The box that The Elder Scrolls III: Morrowind comes in boasts that the game has “Over 300 hours of gameplay”. I presume that the publisher Bethesda considers a 300 hour game to be a good thing, but all I think when I look at the box is I’m going to die in a few decades; I don’t have time for this. When you add in that Elder Scrolls IV: Oblivion packs in a good 100 hours of content too, playing these games is like working a full-time job. I bought both of them years ago, but never had a motivation to spend such a sizeable chunk of my precious, precious life pretending to be a vampire elf wizard, or a werewolf thief lizard-man. With Elder Scrolls V: Skyrim out, I no longer had any excuse and I finally pulled these games out of my Backlog. When I am an old man in a nursing home, I shall look back on my hundreds of hours in the land of Tamriel with mixed feelings.
Morrowind was released in 2002, and this Elder Scroll has not aged well at all. It doesn’t support widescreen, and the graphics look like something from the PlayStation One. After a few minutes with it, I hit the internet in search of some graphics mods. I can play old games with archaic graphics, but Morrowind is an ugly game, even for its time. Characters are blocky with segmented joints that make them look like cheap action figures, and the world suffers from a terrible draw distance and pop up.
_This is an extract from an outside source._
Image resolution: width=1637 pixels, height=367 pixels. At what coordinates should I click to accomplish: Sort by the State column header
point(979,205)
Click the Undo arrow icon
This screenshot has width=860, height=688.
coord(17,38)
Lucky for me, it’s a wonderful time it is to discover Morrowind; only a few months ago, some modders decided to release a graphics overhaul mod. This fixes a lot of the problems with the world and environments, plus it contains the Morrowind Graphics Extender mod, which puts the game in widescreen. Some other mods I’ve found to be essential are Better Heads and Better Bodies, which combine together to make the NPC’s tolerable to look at (A warning, Better Bodies does have a nudity option). The game is also available for the original Xbox, although console players will have to make do without the benefit of mods.
Once properly modded I set forth again and found that my character could barely fight off a baby rat. After besting the rat in an epic struggle, I was promptly killed by some sort of worm. The continent of Tamriel is a dangerous place, and the designers intended slow exploration. Gaining a single level can take hours, the character’s running speed is quite slow and locations are often very far apart with treacherous land between them. Also, there is no glowing arrow to tell you where to go; you must listen closely to NPCs to find out where you’re supposed to go, then read road signs along the way to make sure you’re on the right track.
Of course the phrase “where you’re supposed to go” doesn’t really apply to Morrowind. Sure, there’s a main quest line, but really that’s just to kick you out of the nest and get you exploring the world. The main story is just a tiny sliver of what there is to do here, and the NPCs are very clear that you should just go outside and play rather than sticking to the story.
This sort of gameplay isn’t for everyone; in fact it’s only for a small segment of gamers. Leveling up is painfully slow, combat is awkward, and even experienced RPG fans will need hours to get their bearings. It doesn’t help that almost all of the narrative comes from text, and you’ll have to carefully read your way through volumes of exposition to figure out how the game works.
Oblivion, on the other hand, was built for current gen consoles and modern PCs. It has a much more up to date look and feel, and the design takes players through a solid tutorial before sending them on their way.
Compared to Morrowind, it’s much easier to get into. Immediately upon starting the game, I had saved an Emperor, and minutes later I was blasting goblins with fireballs, and swinging a gigantic warhammer. While there are some HD graphic mods for Oblivion, they aren’t needed. Despite being over five years old, it still looks and plays excellently without any need for modding.
A major feature that makes Oblivion stand out from Morrowind is… OMG Ponies!
Just like in Skyrim, you can ride horses in Oblivion, and they make exploring the world faster, safer and more fun than the slow pace of Morrowind.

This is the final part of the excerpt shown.